RUSSIA UNRAVELLING: TRANSCAUCASIA'S UNPOPULAR BUT ADVANCING ISLAMISMIf you are interested in Russian and Eurasian affairs you can do no better than to check out
Peter Lavelle's Untimely Thoughts and in particular, his weekly round-up of expert opinion. Along with
Nathan's Registan, Untimely Thoughts is your "must-read" blog.
This week, Peter's experts
discuss the disintegrating situation in Southern Russia and Transcaucasia. A worst-case scenario view from one of them, Gordon Hahn:
"Moreover, there are four general and rather profound implications of Russia’s emerging revolutionary jihadist network for U.S. national and international security that policy-makers ought to be considering:
(1) the potential emergence of a Russia-wide terrorist network of various Muslim ethnic groups’ organizations closely tied to international groups leading to a civil war across large swaths of Russian territory. The model of al Qaeda, to which the jihadist ChRI is now more closely allied than ever before, shows that a geographically expansive, ethnically diverse, loosely organized Islamic terrorist network is realizable and viable
(2) with the Russian state’s weakening or disintegration, the increased likelihood of acquisition of MWMDs by Russia’s Islamists who could become intermediaries for their transfer to international terrorists targeting the United States. The main organizer of Russia’s Islamist network, internationally-wanted terrorist Shamil Basayev, has already said he wants nuclear weapons and engaged in nuclear psychological terror, and terrorists have made several attempts to penetrate nuclear facilities.
(3) the secession of one or more of Russia’s Muslim regions and the establishment of one or more Islamist caliphates on their territory offering a potential state base for the al Qaeda movement; an enlarged recruitment base for the international jihadist movement from among Russia’s radical Islamists, who do not appear Muslim (high rates of Muslim-Slavic marriages, increasing number of converts to Islam among ethnic non-Muslims).
(4) a rising tide of Islamist terrorism and the government’s failure to hold onto large areas of Russian territory likely would promote serious instability in Moscow.

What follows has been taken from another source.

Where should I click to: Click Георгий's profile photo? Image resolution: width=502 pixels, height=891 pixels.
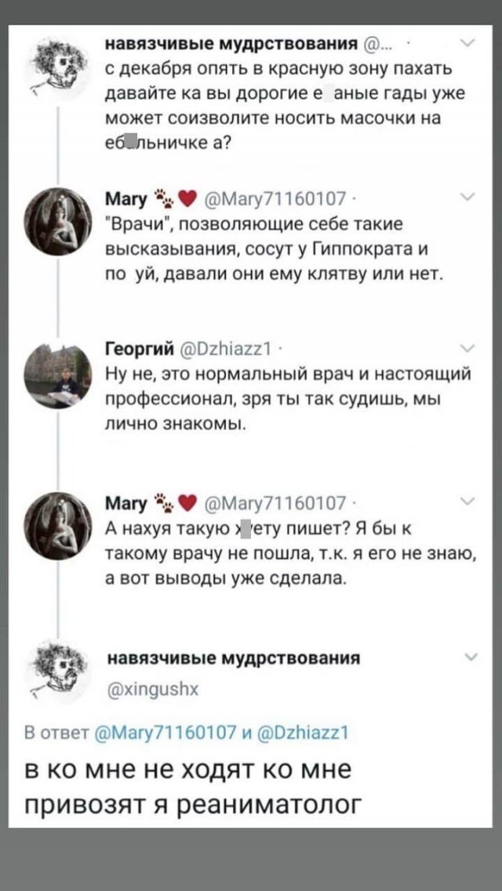point(60,375)
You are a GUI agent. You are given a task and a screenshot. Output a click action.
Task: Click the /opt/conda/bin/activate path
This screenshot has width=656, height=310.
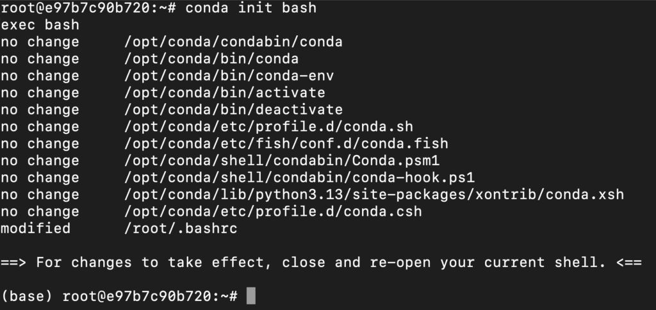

A regime that “appeased” or lost out to Islamist separatist revolts and terrorism would be more vulnerable to neo-Communist, hardline nationalist forces or be inclined to continue re-centralizing power and rolling back democracy to such an extent that it transforms itself into a dictatorship. Any of these outcomes is likely to produce a powerful government opposed to U.S. policies and interests, perhaps in alliance with a revived nationalist China or other rogue states. This would be catastrophic for security, given the burdens of an on-going war against terrorism (Iraq, Afghanistan, and elsewhere), the danger of crisis and conflict with Iran and North Korea, and other national and international problems."
Fears exist that Chechen rebels have acquired nuclear warheads and/or weapons grade material or are actively seeking to do so. Given their willingness to strike all the local headquarters of Russian security agencies in coordinated head-on attacks, this fear is justified. In the eyes of Shamil Basayev, how many of his men's lives are " worth " a one megaton warhead ?
The odd aspect to this war, as some other experts rightly point out, is the utter alien nature of terrorist Islamism to the Chechens who historically practice a localized brand of loose Islamic faith with social mores dominated by
the code of Adat, not the Sharia. Indeed there is considerable evidence that the ultra-violent Shamil Basayev, the ex-communist, ex-nationalist turned Islamist, may exhibit piety more for the financial support of wealthy Gulf extremists than anything else. There is also no evidence that the Chechens, while loathing Putin, evince any desire to give up their clan-based culture for some kind of artificially constructed neo-Taliban puritanism.
Were it not for the inept and brutal policies of the Russians themselves, Basayev's men would probably meet up with a much more hostile climate in the mountain villages.